A situação poderia ser diferente se a pessoa responsável por informar o óbito esclarecesse para a família o porquê do caso ser tratado como suspeito de Covid-19, ou ainda informar que colheu material do paciente que foi enviado para exame, e que a informação sobre a suspeita de coronavírus também fosse descrita entre as causas da morte na declaração de óbito. O motivo que levaria os hospitais a omitir essa informação para a família e no documento é desconhecido.

“Ouvi de um médico uma vez que eles evitam colocar Covid na declaração de óbito para evitar que posteriormente a família entre na justiça contra o profissional ou contra o hospital.
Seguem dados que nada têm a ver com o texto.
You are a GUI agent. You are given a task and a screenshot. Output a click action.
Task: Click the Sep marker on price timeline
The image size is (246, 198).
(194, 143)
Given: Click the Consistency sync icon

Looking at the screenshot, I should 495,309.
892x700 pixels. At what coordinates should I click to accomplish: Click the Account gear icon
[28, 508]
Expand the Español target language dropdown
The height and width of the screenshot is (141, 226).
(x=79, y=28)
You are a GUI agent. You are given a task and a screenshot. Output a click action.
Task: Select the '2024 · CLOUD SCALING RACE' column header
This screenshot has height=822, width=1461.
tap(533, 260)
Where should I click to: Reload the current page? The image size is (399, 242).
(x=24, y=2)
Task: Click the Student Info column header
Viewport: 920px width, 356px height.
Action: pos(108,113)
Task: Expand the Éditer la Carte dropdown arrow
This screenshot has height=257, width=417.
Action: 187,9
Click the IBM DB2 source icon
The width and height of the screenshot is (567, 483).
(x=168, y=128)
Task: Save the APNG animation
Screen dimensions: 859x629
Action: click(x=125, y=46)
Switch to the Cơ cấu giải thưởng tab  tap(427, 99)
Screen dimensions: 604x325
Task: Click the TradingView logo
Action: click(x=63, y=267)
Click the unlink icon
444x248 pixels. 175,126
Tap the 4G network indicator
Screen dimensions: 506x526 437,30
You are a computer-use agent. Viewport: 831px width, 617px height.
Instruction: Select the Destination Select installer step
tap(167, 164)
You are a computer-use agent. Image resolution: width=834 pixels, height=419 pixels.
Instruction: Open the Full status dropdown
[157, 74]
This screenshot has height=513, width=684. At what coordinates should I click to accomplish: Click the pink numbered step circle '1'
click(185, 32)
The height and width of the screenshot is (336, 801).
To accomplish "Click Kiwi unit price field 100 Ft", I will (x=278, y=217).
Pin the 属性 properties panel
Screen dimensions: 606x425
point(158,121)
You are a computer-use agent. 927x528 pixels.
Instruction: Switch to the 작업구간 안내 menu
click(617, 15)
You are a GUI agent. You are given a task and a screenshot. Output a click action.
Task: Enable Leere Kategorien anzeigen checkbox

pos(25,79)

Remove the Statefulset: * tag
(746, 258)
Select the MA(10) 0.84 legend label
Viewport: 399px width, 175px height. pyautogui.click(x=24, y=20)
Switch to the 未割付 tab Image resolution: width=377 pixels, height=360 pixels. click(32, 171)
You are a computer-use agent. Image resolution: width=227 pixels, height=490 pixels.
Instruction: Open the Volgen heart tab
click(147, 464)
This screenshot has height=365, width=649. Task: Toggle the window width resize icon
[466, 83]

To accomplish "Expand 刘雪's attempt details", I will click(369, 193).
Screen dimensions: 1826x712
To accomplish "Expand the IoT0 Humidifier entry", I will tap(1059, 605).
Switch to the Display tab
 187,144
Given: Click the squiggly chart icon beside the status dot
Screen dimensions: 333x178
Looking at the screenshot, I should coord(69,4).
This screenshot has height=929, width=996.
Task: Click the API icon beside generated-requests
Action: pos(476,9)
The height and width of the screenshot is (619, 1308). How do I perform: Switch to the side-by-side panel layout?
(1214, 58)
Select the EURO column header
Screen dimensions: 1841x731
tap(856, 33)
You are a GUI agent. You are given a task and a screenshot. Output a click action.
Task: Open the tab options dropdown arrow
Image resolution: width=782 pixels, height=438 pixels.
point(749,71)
Também já aconteceu caso de o hospital cancelar uma declaração de óbito que tinha informação sobre coronavírus devido a reclamação da família e fazer uma outra sem essa informação. Aí fica a dúvida: o paciente morreu mesmo de Covid, ou não?”, disse.

Hélio Valeriano sugere que tanto os hospitais como os órgãos de saúde, responsáveis pelas campanhas de prevenção ao coronavírus, também passarem para o público informações sobre os protocolos a serem seguidos desde a constatação da morte até o sepultamento da vítima de Covid-19. “Como as pessoas não tem informação, acham que os procedimentos  de segurança são exagero e ficam pressionando, mas a gente precisa cumprir à risca tudo que é determinado pelos decretos”, ressaltou.

Conflito de protocolos

Segundo os gerentes de centrais de velórios, outra grande dificuldade é em relação a falta de uniformização das normas de segurança em relação aos protocolos de sepultamento de vítimas do coronavírus. Como as empresas atendem em outros municípios e até em outros Estados, precisam lidar com diferentes regras e até mesmo com o descumprimento dessas mesmas regras pelos órgãos que deveriam fiscalizar a obediência dos protocolos.

"A recomendação do Ministério da Saúde é que os corpos das pessoas que morreram de coronavírus, ou de casos suspeitos, sejam embalados em três camadas. A primeira de tecido, de preferência com aplicação de produto que mate o vírus e outras duas camadas de plástico impermeável e higienizado. O corpo deve também ter um aviso no peito e um aviso no plástico de cima, informando que o paciente morreu de coronavírus e com a identificação dele. Em caso de óbito em casa, esse manejo deveria ser feito pelo pessoal da Saúde, acompanhado por alguém da Vigilância Sanitária. Mas quem está fazendo são as funerárias. Depois desse procedimento, o corpo ainda é colocado em um caixão lacrado e higienizado. Todo esse trabalho tem sido feito pelos agentes funerários e auxiliares, devidamente protegidos pelos EPIs adequados”, explicou Gilson Damasceno.

De acordo com ele, como a Covid-19 é uma doença nova, ainda não há um consenso sobre a forma de contaminação, o que leva a conflitos de protocolos.

“Em uma cidade onde a gente atende, tivemos uma reunião com a Secretaria de Saúde e com a Vigilância Epidemiológica local e eles disseram que para fazer o sepultamento, a gente precisava estar de capote impermeável, mas a máscara poderia ser de TNT. Quando eu perguntei para eles porque precisa cobrir as pernas com material impermeável enquanto para as vias aéreas, que é por onde o vírus entra no corpo, bastava estar coberto por TNT, eles não souberam responder. Na minha opinião, como essa é uma situação muito nova, muitos gestores estão preferindo copiar o que eles vêem em outros locais por receio de errar”, declarou.